Problem to work on -> Turn the text below, from the line with "The image size is (2420, 1512)." up to and including the line with "app-bar: Demo Mode is", into a Markdown table with the columns Row and Line. Put one line per row, number the rows, and leave out any blank lines.

Dataset records ->

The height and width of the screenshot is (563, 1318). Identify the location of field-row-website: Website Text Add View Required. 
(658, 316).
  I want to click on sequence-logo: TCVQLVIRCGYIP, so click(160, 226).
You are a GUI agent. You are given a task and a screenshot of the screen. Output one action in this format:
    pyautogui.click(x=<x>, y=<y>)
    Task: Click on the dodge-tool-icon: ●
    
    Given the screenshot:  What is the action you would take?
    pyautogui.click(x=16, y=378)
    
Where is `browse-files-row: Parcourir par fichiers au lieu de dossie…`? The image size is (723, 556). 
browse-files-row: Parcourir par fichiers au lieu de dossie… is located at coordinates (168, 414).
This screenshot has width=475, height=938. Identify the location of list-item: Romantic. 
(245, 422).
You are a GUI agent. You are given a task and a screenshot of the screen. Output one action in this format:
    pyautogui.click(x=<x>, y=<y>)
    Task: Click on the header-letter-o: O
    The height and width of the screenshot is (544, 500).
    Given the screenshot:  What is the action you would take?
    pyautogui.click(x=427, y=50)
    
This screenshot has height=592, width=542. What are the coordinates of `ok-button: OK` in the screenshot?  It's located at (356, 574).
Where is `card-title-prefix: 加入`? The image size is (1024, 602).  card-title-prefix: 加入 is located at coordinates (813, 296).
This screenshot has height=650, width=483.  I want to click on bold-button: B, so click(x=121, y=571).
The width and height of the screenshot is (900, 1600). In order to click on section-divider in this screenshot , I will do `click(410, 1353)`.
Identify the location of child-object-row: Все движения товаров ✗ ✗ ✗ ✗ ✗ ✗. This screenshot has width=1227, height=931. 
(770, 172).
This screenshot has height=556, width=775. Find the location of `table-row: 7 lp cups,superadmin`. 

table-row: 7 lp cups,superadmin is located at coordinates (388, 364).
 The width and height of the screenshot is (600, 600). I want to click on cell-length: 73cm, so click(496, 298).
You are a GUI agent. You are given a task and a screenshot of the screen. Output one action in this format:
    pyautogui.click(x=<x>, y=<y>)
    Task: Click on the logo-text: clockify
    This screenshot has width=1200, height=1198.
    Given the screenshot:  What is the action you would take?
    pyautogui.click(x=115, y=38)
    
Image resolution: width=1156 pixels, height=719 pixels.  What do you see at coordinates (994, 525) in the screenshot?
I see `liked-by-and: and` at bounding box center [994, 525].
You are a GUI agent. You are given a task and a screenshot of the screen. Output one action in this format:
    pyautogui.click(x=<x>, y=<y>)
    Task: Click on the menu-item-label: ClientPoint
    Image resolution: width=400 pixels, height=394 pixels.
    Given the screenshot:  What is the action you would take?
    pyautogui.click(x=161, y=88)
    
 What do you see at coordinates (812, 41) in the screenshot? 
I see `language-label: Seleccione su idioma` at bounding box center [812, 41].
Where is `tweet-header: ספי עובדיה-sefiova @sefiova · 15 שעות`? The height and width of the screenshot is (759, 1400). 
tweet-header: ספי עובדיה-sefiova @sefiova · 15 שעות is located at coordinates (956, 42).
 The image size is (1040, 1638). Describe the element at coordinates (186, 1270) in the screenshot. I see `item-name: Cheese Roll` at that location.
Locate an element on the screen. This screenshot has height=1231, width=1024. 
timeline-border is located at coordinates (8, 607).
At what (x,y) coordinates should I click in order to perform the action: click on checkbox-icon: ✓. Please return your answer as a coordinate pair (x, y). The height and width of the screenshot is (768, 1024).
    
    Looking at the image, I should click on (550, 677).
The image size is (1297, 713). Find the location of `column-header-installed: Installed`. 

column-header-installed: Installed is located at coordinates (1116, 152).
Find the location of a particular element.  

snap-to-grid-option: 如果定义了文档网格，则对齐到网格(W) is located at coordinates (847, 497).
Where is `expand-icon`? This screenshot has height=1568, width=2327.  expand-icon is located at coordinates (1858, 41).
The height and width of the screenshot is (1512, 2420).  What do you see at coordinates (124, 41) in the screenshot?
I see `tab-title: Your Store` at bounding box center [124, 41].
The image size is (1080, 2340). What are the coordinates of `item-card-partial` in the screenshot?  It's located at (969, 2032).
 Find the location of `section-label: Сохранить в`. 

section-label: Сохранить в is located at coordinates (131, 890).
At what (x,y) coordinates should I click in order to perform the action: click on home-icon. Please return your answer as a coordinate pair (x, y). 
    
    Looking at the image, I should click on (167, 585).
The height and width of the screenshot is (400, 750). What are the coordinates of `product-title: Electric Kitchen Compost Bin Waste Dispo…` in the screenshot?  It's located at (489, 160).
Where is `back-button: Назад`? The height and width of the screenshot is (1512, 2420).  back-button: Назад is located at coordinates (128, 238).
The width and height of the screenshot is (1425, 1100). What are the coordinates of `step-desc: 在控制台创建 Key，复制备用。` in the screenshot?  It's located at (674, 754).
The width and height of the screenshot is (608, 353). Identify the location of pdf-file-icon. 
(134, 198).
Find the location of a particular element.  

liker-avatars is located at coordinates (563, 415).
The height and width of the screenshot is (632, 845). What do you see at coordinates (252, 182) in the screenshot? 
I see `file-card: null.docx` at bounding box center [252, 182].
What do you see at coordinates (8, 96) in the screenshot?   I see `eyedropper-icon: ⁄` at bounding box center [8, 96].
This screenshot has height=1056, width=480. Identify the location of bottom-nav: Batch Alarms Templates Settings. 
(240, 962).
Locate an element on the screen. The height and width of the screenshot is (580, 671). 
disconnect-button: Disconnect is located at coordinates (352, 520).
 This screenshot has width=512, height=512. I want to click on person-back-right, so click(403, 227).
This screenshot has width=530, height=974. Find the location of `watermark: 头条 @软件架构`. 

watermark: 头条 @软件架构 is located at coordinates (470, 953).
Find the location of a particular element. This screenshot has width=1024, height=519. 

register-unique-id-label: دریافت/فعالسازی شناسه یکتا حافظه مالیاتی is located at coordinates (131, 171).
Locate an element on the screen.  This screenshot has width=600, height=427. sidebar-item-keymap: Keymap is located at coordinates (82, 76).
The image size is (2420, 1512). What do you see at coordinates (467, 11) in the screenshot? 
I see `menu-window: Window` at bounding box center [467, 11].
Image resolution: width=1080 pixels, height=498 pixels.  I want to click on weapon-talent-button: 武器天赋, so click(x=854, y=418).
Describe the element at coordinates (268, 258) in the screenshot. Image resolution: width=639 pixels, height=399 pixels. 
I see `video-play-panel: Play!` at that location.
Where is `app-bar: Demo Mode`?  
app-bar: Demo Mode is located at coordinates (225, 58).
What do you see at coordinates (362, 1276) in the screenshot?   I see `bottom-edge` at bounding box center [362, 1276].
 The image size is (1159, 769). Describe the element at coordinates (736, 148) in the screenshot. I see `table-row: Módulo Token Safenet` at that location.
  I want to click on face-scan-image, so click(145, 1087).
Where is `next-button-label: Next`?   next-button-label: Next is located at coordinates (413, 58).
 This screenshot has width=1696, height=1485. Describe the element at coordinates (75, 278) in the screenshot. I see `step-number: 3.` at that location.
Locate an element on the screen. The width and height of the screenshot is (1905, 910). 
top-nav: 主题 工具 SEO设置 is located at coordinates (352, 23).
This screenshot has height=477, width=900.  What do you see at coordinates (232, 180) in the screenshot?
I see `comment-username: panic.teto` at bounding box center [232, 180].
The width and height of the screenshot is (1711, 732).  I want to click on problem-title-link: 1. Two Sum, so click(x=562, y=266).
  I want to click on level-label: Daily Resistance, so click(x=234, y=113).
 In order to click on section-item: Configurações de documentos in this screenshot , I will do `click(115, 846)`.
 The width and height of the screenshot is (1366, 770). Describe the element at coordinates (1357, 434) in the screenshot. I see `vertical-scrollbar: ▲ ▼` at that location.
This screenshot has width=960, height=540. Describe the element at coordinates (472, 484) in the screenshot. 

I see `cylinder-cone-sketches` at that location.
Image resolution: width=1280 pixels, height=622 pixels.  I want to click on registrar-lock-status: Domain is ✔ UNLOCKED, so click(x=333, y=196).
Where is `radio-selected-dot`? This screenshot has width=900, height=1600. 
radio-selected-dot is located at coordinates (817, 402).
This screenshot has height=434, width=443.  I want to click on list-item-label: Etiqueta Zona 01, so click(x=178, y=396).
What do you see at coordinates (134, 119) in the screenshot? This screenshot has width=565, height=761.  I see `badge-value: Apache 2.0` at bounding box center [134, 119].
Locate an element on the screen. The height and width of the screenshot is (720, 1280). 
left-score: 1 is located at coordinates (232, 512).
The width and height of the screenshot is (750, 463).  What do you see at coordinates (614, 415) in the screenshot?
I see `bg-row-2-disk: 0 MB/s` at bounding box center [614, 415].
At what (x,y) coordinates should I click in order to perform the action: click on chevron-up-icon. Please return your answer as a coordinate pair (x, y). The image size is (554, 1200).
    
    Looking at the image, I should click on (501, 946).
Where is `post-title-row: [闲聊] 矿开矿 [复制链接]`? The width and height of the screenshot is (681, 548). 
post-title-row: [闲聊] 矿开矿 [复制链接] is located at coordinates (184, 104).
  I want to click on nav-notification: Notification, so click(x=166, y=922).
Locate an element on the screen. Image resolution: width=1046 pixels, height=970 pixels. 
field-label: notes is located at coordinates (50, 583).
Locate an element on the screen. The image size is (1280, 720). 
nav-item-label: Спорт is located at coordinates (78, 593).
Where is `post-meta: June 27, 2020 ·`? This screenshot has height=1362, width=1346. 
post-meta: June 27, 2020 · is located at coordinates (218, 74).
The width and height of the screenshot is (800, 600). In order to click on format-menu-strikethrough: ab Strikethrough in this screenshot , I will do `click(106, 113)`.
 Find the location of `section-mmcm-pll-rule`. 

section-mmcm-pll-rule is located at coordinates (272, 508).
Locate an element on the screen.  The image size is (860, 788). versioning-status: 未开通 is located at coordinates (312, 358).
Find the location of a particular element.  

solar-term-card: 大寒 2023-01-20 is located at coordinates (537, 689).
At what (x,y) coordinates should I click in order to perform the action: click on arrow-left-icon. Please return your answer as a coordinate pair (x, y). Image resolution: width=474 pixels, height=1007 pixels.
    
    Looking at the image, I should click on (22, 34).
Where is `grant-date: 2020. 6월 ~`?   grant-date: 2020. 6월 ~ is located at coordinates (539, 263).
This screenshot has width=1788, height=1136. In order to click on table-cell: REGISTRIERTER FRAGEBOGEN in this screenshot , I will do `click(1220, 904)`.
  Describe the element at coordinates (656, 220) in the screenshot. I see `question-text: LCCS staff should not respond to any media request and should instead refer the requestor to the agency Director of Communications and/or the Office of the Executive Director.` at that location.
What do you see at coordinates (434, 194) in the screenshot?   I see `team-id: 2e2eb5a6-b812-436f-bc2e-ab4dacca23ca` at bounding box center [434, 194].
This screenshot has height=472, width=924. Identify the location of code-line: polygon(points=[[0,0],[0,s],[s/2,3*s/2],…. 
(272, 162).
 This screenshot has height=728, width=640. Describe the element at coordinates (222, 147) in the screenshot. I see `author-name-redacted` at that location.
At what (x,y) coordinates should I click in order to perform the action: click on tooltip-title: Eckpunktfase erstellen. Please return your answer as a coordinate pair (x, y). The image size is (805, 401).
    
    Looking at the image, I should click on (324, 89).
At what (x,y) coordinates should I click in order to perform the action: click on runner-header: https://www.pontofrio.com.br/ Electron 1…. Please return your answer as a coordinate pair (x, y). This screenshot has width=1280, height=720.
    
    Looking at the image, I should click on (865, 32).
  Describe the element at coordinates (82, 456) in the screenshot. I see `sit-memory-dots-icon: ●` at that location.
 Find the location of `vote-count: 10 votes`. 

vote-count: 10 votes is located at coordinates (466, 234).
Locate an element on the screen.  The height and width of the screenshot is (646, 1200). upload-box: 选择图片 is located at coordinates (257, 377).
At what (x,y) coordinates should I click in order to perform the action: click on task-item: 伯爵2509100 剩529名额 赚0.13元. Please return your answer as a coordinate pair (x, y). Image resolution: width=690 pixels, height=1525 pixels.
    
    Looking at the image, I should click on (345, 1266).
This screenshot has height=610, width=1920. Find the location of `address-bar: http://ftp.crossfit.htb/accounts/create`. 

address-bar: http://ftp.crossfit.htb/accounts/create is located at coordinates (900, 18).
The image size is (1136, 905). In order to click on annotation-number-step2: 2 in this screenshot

Task output ->
| Row | Line |
|---|---|
| 1 | The image size is (2420, 1512). What do you see at coordinates (467, 11) in the screenshot?  |
| 2 | I see `menu-window: Window` at bounding box center [467, 11]. |
| 3 | Image resolution: width=1080 pixels, height=498 pixels.  I want to click on weapon-talent-button: 武器天赋, so click(x=854, y=418). |
| 4 | Describe the element at coordinates (268, 258) in the screenshot. Image resolution: width=639 pixels, height=399 pixels.  |
| 5 | I see `video-play-panel: Play!` at that location. |
| 6 | Where is `app-bar: Demo Mode`?   |
| 7 | app-bar: Demo Mode is located at coordinates (225, 58). |